_Task requirements_
In the records below, the relevant part opens with the line containing "Given: Open More trigger options" and closes with the line containing "Task: Toggle Show"; print that part exactly and only, without its pictures.

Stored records
= Beginning of Section =
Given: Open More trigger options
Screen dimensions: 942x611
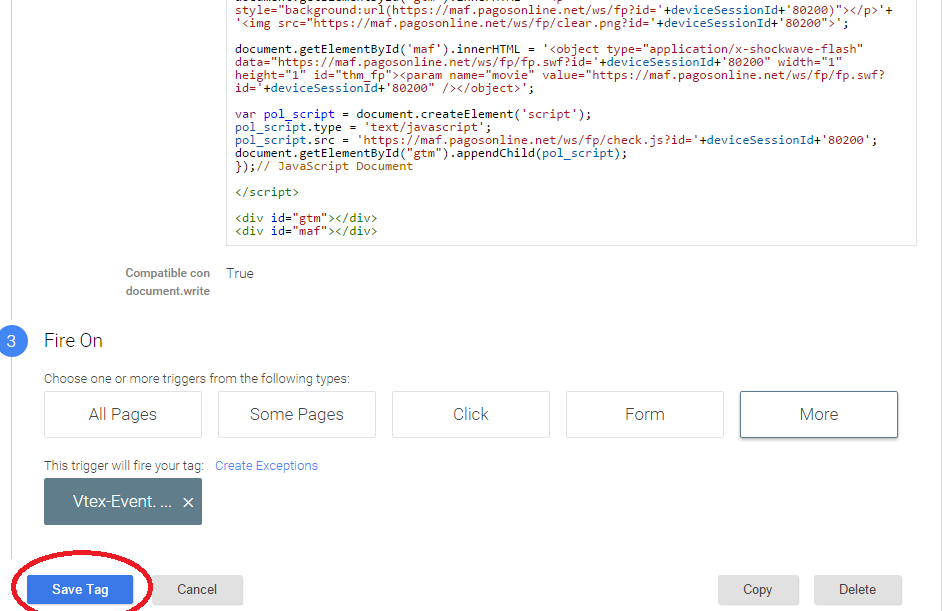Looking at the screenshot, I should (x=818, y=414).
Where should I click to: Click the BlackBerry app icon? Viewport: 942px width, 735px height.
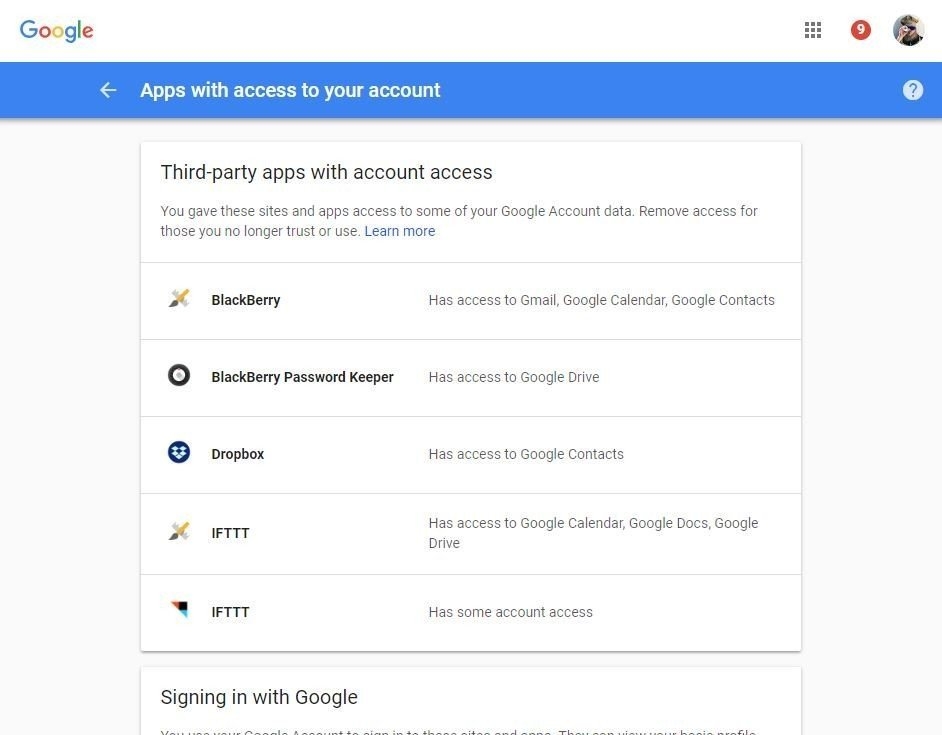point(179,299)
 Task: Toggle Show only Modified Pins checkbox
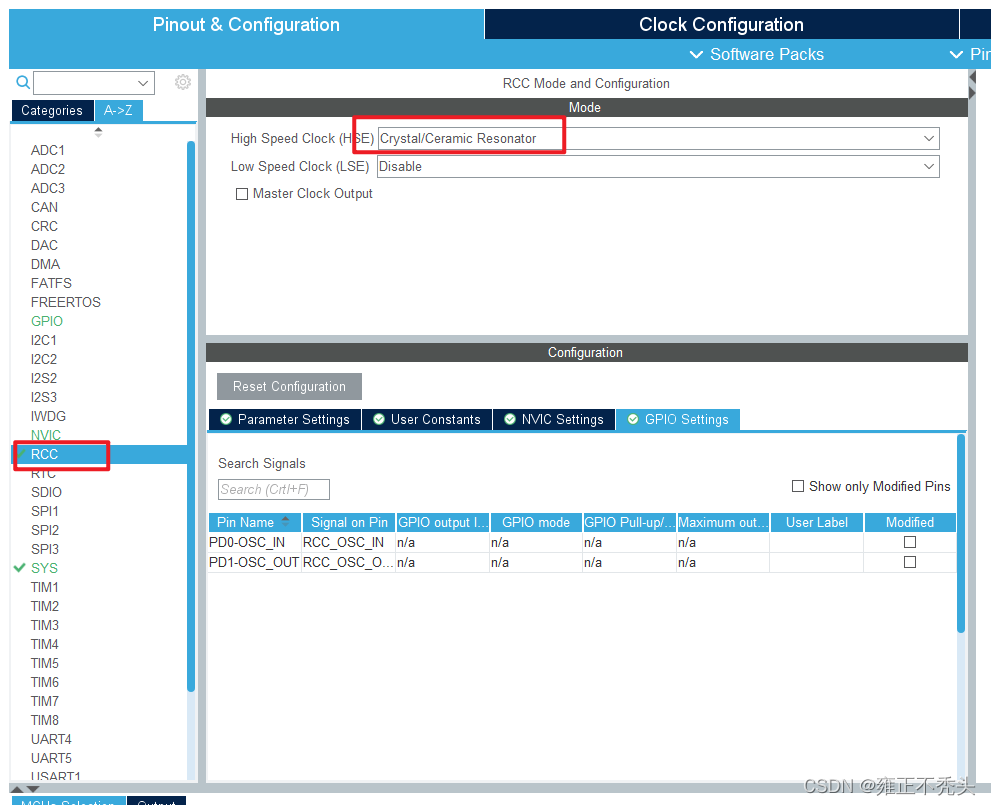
= End of Section =
= Beginning of Section =
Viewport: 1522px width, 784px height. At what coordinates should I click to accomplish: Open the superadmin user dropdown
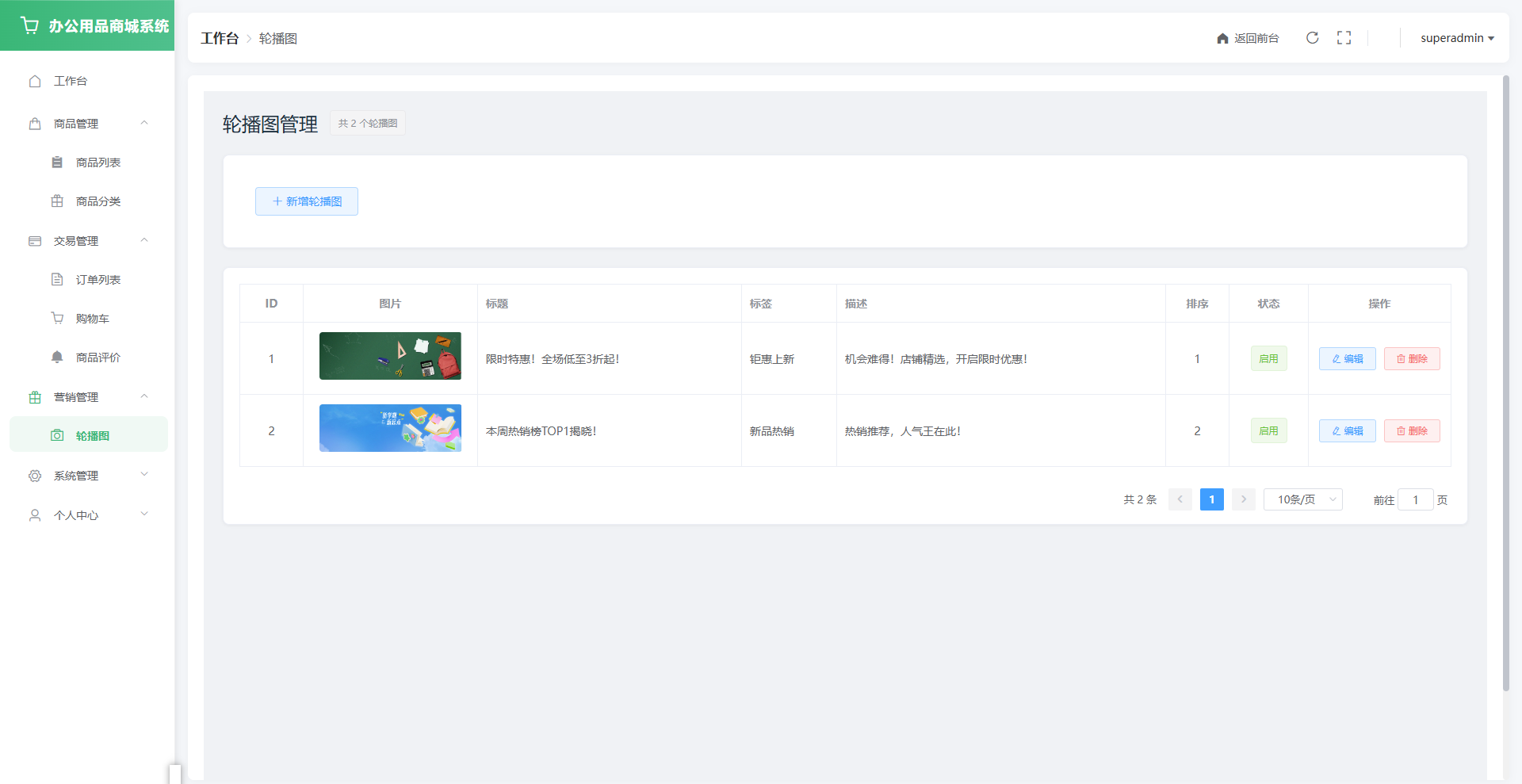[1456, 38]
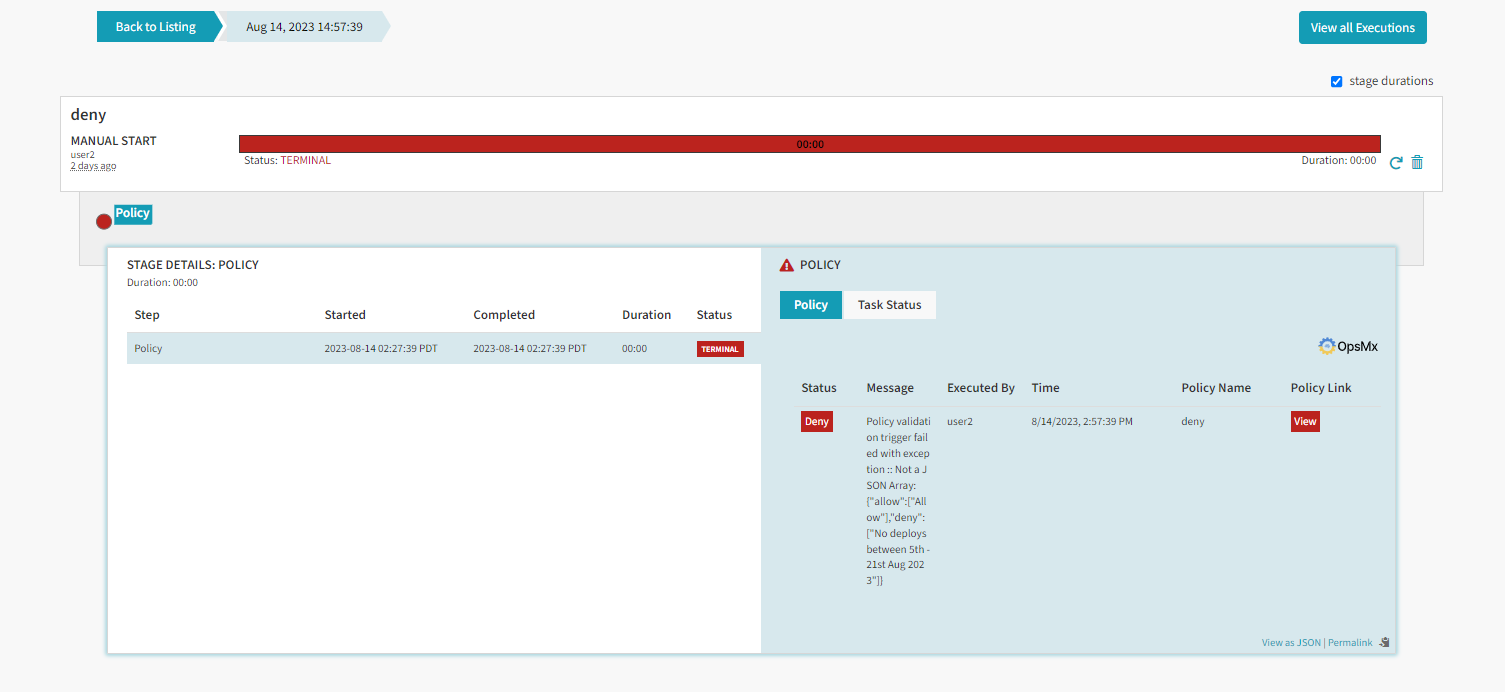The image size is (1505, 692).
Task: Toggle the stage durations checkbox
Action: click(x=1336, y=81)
= End of Section =
_Response to this task_
Given: Open More trigger options
Screen dimensions: 942x611
Looking at the screenshot, I should (x=818, y=414).
Where should I click to: Click the BlackBerry app icon? Viewport: 942px width, 735px height.
point(179,299)
 Task: Toggle Show only Modified Pins checkbox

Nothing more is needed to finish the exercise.